Yesterday i decided to try a 2000 sq ft area with a combo of Neem oil and Seaweed (also supposed to help with fungus) so will see how that goes.


----------



## lambert (Sep 12, 2018)

kb02gt said:


> Pythium, Take-all-root-rot, Gray leaf spot are the usual culprits this time of year.

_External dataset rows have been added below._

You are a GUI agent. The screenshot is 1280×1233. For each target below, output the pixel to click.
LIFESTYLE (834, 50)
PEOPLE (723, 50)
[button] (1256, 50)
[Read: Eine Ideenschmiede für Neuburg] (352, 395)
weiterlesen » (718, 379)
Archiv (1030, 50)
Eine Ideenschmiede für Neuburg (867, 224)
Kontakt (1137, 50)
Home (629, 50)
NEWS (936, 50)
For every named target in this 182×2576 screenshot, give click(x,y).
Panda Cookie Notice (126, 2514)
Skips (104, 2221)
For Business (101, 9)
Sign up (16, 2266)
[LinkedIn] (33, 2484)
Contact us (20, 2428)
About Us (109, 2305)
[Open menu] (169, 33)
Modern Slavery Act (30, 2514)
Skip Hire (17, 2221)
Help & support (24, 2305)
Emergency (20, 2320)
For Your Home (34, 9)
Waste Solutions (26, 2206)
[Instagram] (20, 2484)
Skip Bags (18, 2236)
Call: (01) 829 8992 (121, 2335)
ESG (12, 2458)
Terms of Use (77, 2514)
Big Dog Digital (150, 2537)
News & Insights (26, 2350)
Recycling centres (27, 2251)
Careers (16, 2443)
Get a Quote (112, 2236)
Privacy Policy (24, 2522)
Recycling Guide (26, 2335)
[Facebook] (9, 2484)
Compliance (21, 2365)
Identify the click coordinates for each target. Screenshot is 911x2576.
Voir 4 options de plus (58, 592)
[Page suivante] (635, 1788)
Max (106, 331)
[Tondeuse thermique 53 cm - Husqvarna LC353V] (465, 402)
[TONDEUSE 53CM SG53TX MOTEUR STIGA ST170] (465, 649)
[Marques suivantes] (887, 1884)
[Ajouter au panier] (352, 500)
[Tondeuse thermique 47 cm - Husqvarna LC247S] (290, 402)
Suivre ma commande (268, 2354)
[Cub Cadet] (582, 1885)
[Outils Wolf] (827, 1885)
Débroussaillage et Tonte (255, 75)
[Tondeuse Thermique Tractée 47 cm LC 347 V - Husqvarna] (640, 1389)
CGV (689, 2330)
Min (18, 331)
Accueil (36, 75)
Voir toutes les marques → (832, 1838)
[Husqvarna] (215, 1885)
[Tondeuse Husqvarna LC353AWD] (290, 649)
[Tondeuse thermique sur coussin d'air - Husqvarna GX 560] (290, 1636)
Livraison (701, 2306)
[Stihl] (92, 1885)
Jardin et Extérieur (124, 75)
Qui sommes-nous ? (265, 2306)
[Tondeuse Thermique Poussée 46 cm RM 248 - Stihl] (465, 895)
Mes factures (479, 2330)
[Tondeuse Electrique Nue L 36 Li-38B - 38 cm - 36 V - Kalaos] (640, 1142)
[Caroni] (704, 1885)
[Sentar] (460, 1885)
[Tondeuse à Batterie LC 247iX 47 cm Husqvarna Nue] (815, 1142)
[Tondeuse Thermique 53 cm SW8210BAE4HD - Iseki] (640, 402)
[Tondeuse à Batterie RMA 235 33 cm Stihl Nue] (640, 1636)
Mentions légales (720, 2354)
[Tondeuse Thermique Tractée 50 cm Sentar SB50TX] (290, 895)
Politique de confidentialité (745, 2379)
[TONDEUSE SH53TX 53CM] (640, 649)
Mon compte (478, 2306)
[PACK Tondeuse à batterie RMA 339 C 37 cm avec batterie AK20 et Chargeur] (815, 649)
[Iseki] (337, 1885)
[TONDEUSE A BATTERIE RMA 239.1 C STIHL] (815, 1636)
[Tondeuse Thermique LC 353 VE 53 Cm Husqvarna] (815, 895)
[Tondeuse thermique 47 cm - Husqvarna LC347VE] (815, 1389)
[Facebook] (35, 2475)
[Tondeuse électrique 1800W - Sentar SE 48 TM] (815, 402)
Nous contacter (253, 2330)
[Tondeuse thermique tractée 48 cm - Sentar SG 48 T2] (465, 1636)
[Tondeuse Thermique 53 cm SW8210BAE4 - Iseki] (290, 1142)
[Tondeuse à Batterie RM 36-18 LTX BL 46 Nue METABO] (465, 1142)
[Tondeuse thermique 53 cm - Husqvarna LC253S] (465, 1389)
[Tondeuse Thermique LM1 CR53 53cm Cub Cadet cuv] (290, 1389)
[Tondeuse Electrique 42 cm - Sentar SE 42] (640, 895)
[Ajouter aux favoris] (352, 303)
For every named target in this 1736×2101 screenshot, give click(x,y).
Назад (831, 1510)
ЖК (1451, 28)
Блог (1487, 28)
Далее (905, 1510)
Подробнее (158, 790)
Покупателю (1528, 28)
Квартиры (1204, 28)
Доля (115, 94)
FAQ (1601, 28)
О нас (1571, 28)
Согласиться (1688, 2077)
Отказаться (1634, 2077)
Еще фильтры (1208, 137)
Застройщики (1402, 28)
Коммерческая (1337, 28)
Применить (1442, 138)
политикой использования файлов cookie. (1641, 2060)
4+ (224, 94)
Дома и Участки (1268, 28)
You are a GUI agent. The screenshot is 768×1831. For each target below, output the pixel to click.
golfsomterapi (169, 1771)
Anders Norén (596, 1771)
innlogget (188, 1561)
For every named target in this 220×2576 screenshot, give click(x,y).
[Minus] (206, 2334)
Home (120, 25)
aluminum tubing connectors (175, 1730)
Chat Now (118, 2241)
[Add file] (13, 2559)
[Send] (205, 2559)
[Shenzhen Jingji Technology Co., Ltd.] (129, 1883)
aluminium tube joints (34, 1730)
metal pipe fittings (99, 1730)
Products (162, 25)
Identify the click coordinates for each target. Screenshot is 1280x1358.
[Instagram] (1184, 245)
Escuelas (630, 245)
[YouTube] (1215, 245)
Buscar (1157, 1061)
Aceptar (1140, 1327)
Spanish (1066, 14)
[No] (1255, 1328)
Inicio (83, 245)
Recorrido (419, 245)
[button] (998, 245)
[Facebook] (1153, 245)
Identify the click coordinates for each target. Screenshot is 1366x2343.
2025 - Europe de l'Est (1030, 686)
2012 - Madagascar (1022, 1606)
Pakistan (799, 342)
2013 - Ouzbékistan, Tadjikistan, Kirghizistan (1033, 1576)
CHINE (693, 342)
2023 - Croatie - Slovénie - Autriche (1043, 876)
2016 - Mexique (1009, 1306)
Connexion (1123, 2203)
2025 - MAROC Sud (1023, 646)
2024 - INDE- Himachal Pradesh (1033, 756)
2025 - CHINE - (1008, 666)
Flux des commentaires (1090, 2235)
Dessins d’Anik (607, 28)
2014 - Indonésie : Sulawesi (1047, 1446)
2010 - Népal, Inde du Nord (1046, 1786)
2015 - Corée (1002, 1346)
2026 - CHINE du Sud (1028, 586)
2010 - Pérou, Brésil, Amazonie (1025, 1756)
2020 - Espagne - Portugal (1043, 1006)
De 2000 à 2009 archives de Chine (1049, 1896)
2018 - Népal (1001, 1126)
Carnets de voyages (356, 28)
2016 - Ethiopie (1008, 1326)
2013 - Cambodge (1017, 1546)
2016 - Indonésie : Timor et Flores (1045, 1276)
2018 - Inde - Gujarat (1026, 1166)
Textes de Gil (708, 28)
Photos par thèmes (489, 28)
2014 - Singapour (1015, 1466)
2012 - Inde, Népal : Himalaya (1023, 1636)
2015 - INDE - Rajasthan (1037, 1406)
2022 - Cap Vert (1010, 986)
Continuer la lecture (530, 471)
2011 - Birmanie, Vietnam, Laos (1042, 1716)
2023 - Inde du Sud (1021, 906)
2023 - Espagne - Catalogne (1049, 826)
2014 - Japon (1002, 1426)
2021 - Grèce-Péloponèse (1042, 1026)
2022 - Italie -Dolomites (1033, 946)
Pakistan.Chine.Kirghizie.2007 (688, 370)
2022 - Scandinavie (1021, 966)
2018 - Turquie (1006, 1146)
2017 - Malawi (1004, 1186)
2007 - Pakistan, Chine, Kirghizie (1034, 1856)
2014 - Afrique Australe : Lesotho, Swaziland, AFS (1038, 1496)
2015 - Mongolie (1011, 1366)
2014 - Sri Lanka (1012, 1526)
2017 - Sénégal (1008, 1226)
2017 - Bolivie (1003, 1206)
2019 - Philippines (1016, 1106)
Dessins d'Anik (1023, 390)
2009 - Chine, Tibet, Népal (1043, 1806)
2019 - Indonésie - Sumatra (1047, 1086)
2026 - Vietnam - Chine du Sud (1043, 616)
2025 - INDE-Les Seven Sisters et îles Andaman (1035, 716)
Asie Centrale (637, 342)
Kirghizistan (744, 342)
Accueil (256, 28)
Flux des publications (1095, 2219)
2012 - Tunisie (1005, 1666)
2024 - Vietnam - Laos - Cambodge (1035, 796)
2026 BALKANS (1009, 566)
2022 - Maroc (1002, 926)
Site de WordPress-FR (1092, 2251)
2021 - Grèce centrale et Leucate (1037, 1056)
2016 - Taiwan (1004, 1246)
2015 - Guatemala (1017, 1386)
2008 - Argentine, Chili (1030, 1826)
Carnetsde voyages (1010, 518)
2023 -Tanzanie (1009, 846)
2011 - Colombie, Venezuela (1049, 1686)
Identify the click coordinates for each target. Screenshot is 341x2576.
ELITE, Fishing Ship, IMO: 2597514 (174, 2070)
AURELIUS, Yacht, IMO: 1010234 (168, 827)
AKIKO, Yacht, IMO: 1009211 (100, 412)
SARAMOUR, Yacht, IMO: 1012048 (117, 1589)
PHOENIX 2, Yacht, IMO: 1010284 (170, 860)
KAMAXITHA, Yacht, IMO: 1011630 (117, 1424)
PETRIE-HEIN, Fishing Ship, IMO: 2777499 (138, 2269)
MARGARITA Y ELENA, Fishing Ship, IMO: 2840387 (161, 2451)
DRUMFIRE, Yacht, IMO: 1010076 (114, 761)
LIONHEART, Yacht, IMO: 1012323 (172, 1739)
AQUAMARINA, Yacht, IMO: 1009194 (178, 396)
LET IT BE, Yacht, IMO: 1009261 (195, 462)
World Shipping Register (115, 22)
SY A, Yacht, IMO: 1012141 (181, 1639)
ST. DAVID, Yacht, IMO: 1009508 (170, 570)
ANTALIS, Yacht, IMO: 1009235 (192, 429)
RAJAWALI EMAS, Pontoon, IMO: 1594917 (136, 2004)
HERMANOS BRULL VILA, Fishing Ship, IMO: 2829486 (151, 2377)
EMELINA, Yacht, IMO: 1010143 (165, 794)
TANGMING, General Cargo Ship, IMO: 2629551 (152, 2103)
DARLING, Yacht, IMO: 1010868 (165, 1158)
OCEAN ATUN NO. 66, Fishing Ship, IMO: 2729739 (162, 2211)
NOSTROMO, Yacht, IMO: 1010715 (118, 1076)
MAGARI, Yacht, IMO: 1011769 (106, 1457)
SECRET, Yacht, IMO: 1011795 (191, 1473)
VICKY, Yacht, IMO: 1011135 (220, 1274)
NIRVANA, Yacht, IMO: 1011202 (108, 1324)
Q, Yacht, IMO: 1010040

I don't think zoysia is susceptible to gray leaf spot.


----------



## Groundskeeper Willie (Feb 22, 2019)

I should have said:
Prostar I would say is your option for rotation, _if it's brown patch._

If it's dollar spot, on the other hand, I don't see shipping restrictions on Cleary's 3336 granular on Amazon. They might object to shipping it to Alabama once you add it to the cart and try to check out IDK. This is the first I've ever heard of restrictions on Cleary's to Alabama, but I see -by checking on domyown.com- that you're right about that. Although it's possible that Amazon hasn't heard of that restriction yet either? Worth a look:
https://www.amazon.com/Cleary-Chemical-Ornamental-Systemic-Fungicide/dp/B004KNUWJM/ref=sr_1_1?crid=2OKSTZY74P8X9&dchild=1&keywords=clearys+3336g&qid=1596058233&sprefix=clearys+%2Caps%2C168&sr=8-1

On the other hand, if it is dollar spot instead, and you can't get Cleary's, I see that Alabama has not yet heard of, or else has not yet decided you must never under any circumstances be allowed to have, Kabuto.
https://www.domyown.com/kabuto-fungicide-sc-p-20543.html


----------



## ZeonJNix (Dec 13, 2019)

I was battling with dollar spot in my Zeon and still am a little bit. I ordered some Eagle 20EW. Sprayed that about 3 weeks ago and it has been improving. I wouldnt say that it's completely gone, but definitely better. Just ordered Patch Pro which is propiconazole. That will be here soon and I will try that one out next go around.


----------



## mitch1588 (May 8, 2020)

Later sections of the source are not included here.